One thing the disciples knew for sure was that the world hated Jesus Christ. That’s right. They hated Him. This is not the pagan world; this is the world of Jewish religion. This is the people who were “following the God of Abraham, Isaac and Jacob,” the God of the Old Testament, the creator God. And in fact, Jesus is God incarnate, but they never recognized Him. In fact, they fully rejected Him, and He says here, “They hated me.” And He says, “They hated Me before they hated you.”
There was a time when the Jewish world didn’t hate the apostles. At the beginning of the ministry, in John 7:7, Jesus says, “The world cannot hate you.” “They see you as just part of their world; they cannot hate you.” However, by the time you get to John 17, that changed. And Jesus said this: “I have given you, disciples, My word, and the world has hated you.” What changed? They didn’t hate them until they had learned the message of Jesus and begun to preach it. As long as Jesus was the one preaching the message, they hated Him. As soon as the disciples began to do the same, they hated them.
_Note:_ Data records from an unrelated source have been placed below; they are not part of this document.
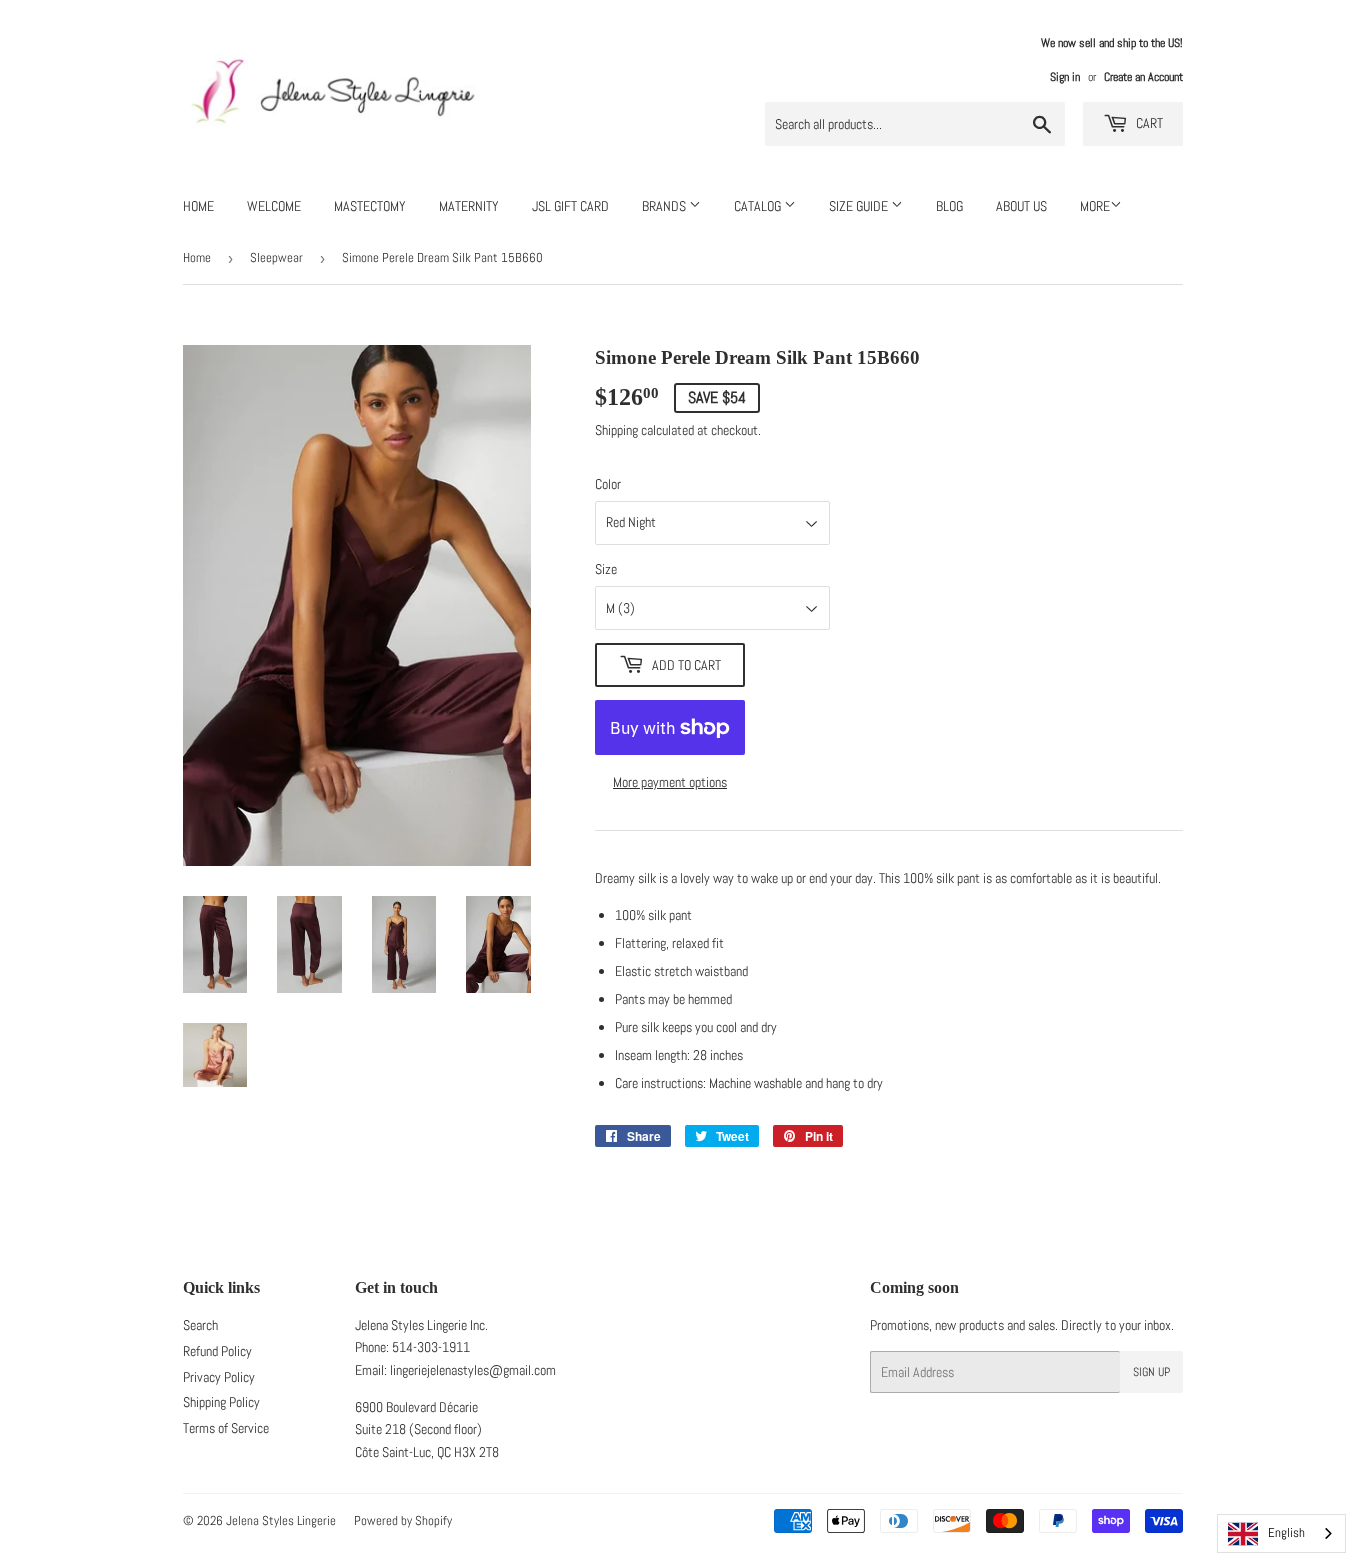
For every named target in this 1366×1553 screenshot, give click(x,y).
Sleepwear (276, 257)
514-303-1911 (431, 1347)
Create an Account (1143, 77)
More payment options (670, 782)
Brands (665, 206)
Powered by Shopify (403, 1520)
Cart (1148, 123)
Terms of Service (226, 1428)
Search (200, 1325)
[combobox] (1281, 1533)
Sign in (1065, 77)
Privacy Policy (219, 1377)
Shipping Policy (221, 1402)
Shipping (616, 430)
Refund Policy (217, 1351)
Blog (949, 206)
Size (606, 569)
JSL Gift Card (570, 206)
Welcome (274, 206)
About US (1021, 206)
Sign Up (1151, 1372)
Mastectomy (370, 206)
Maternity (469, 206)
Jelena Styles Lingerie (281, 1520)
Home (198, 206)
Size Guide (860, 206)
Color (608, 484)
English (1286, 1532)
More (1095, 206)
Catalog (759, 206)
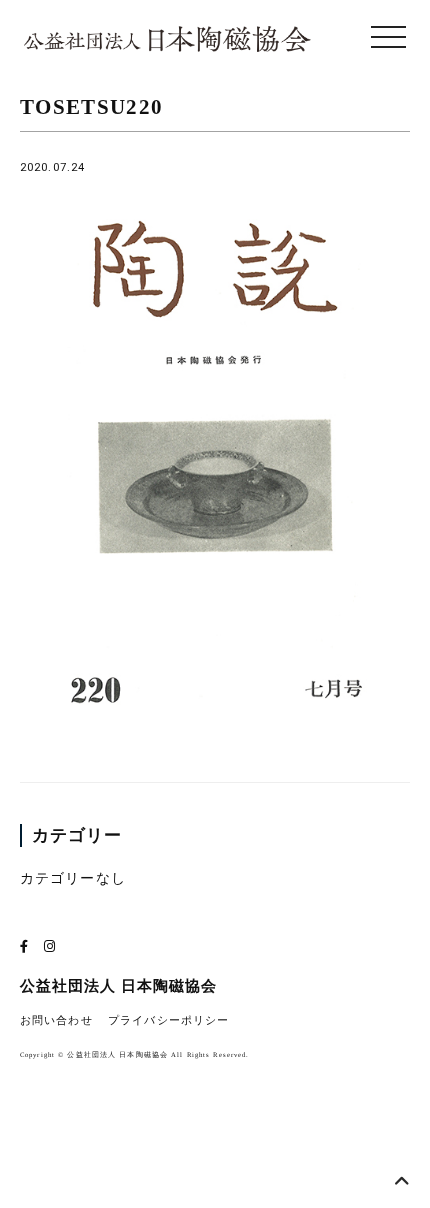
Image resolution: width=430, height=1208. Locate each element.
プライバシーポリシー (168, 1020)
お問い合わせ (56, 1020)
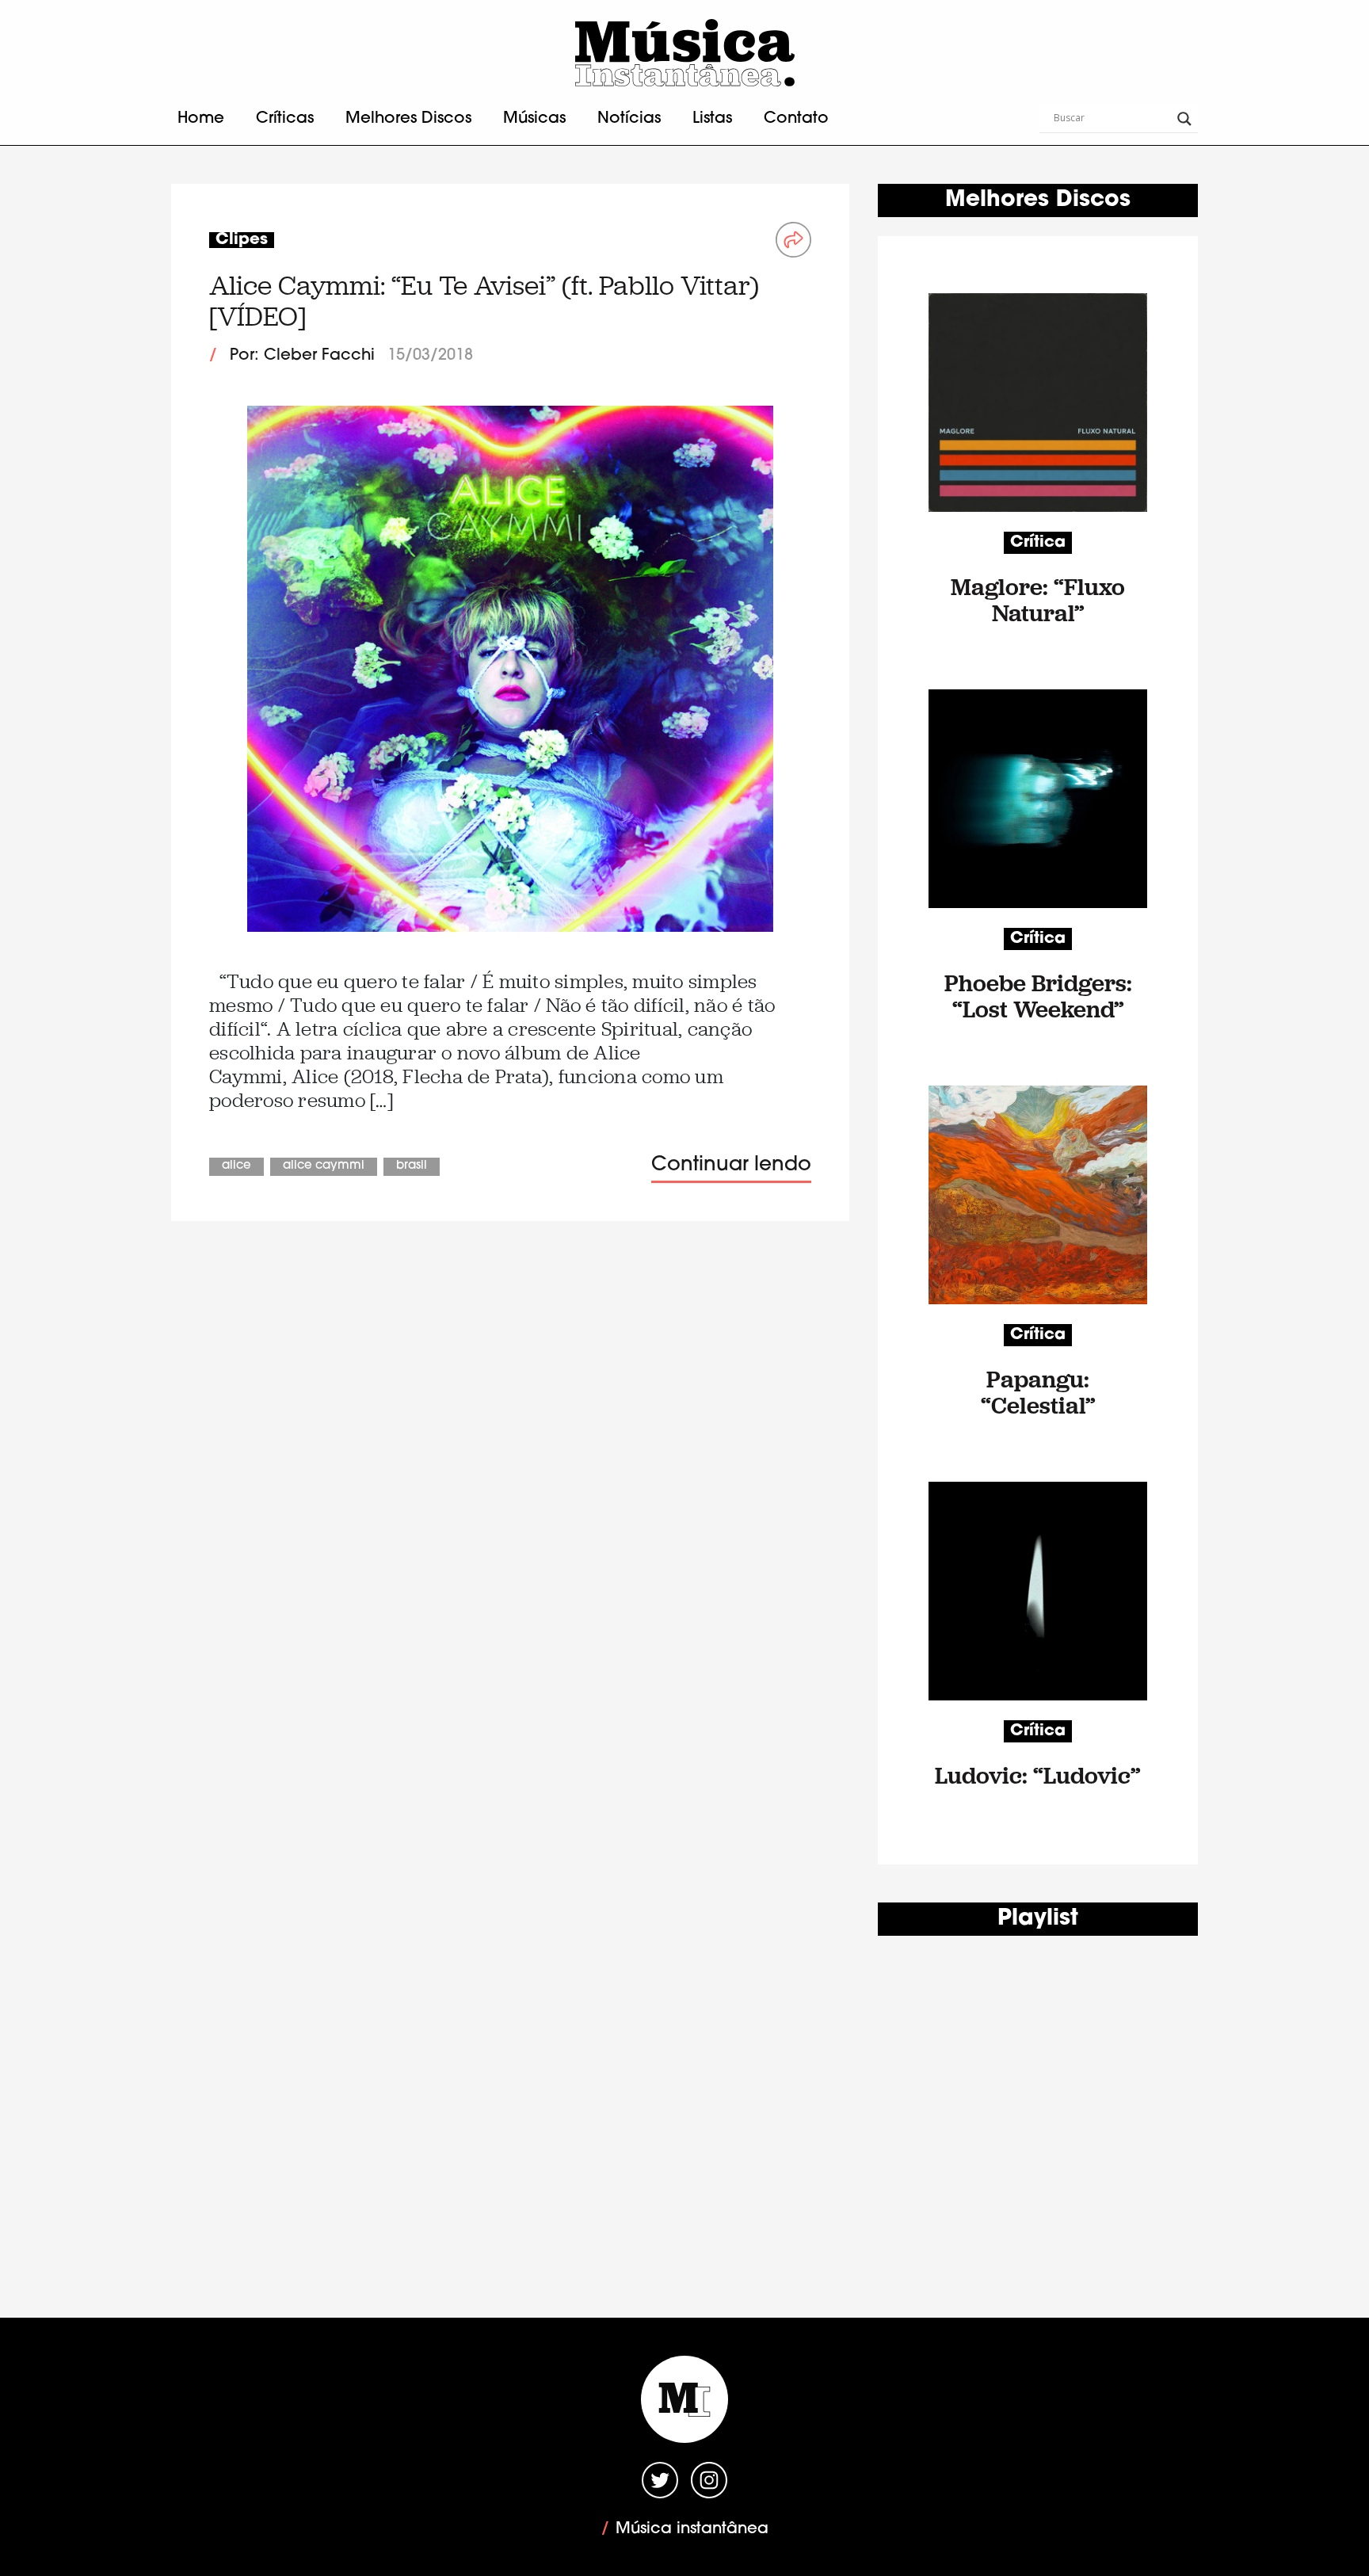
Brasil (411, 1166)
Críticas (285, 119)
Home (200, 119)
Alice (236, 1166)
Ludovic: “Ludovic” (1038, 1775)
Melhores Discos (408, 119)
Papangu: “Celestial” (1038, 1392)
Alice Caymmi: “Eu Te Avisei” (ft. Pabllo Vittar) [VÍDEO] (484, 300)
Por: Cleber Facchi (302, 356)
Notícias (629, 119)
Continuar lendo (731, 1165)
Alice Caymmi (323, 1166)
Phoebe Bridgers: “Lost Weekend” (1038, 996)
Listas (712, 119)
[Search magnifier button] (1184, 119)
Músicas (534, 119)
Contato (796, 119)
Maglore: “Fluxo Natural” (1038, 600)
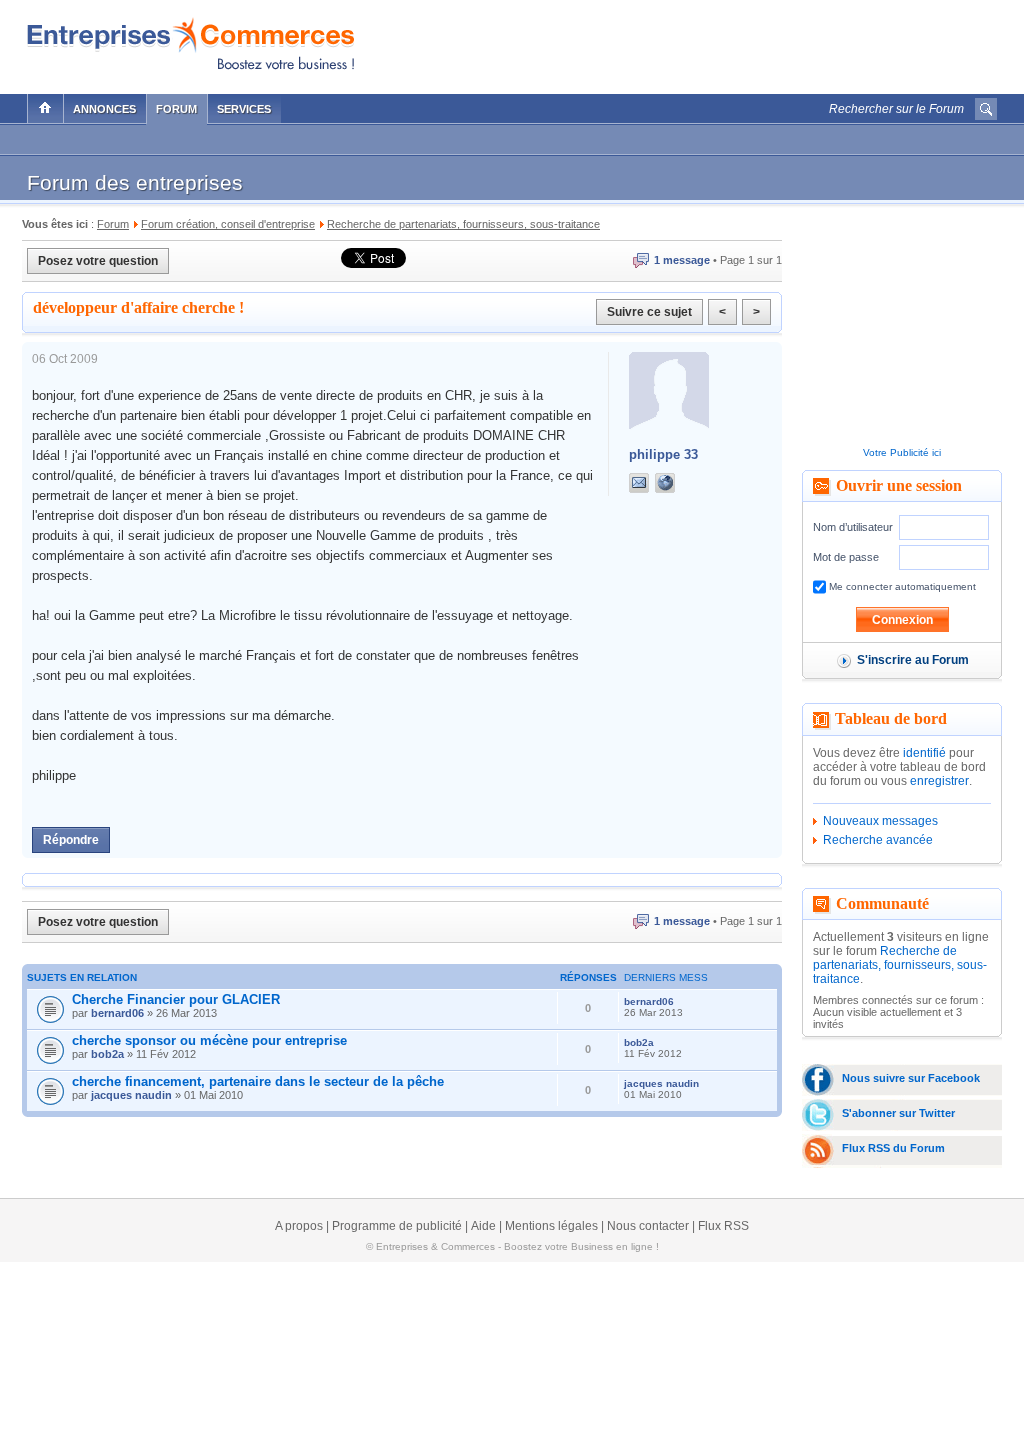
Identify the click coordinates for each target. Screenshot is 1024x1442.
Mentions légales (551, 1226)
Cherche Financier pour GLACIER (176, 999)
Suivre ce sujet (649, 312)
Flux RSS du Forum (893, 1148)
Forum (176, 109)
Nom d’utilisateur (853, 527)
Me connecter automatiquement (901, 586)
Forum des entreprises (135, 182)
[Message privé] (639, 483)
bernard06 (117, 1013)
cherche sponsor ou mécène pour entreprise (209, 1040)
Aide (483, 1226)
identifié (924, 753)
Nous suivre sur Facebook (911, 1078)
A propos (299, 1226)
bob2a (107, 1054)
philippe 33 (663, 454)
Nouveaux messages (880, 821)
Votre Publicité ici (902, 452)
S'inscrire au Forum (913, 660)
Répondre (71, 840)
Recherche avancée (878, 840)
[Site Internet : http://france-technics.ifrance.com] (685, 483)
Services (244, 109)
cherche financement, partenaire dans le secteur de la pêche (258, 1081)
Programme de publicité (397, 1226)
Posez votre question (98, 261)
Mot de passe (846, 557)
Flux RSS (723, 1226)
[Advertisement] (763, 42)
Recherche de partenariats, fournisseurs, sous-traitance (900, 965)
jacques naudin (131, 1095)
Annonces (104, 109)
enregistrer (939, 781)
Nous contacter (648, 1226)
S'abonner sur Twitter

But why all the hate? Why the hate of the most marvelous, compassionate, gentle, merciful, gracious, kind, loving human who ever walked on the earth and, more than that, the God-Man who expressed divine love, offered forgiveness of sin, entrance into the kingdom of heaven, eternal life? Why all the hate? And Jesus answered that in John 7:7. “The world . . . hates Me because I bear witness to it, that its deeds are evil.” There is the most hated Christian doctrine. It is the doctrine that theologians have called the doctrine of depravity—the doctrine of total depravity, if you will—the doctrine that declares that the whole human race is sinful.
That’s what generates the hate, because fallen man has to find a way to tolerate himself, and the dominant sin in fallen man is pride, and he will create an image of himself which escapes ultimate condemnation. He will spin a web of delusions about himself that he is good, noble—anything but that his deeds are evil. And this was especially compounded because Jesus was saying that to the Jewish religious people: “You are evil not only in your general life. You are evil in your religion. Your religion is just another form of your wickedness.” And John begins his gospel with, He came into the world. The world was made by Him, and the world knew Him not. They rejected Him. And from the get-go, there was hate.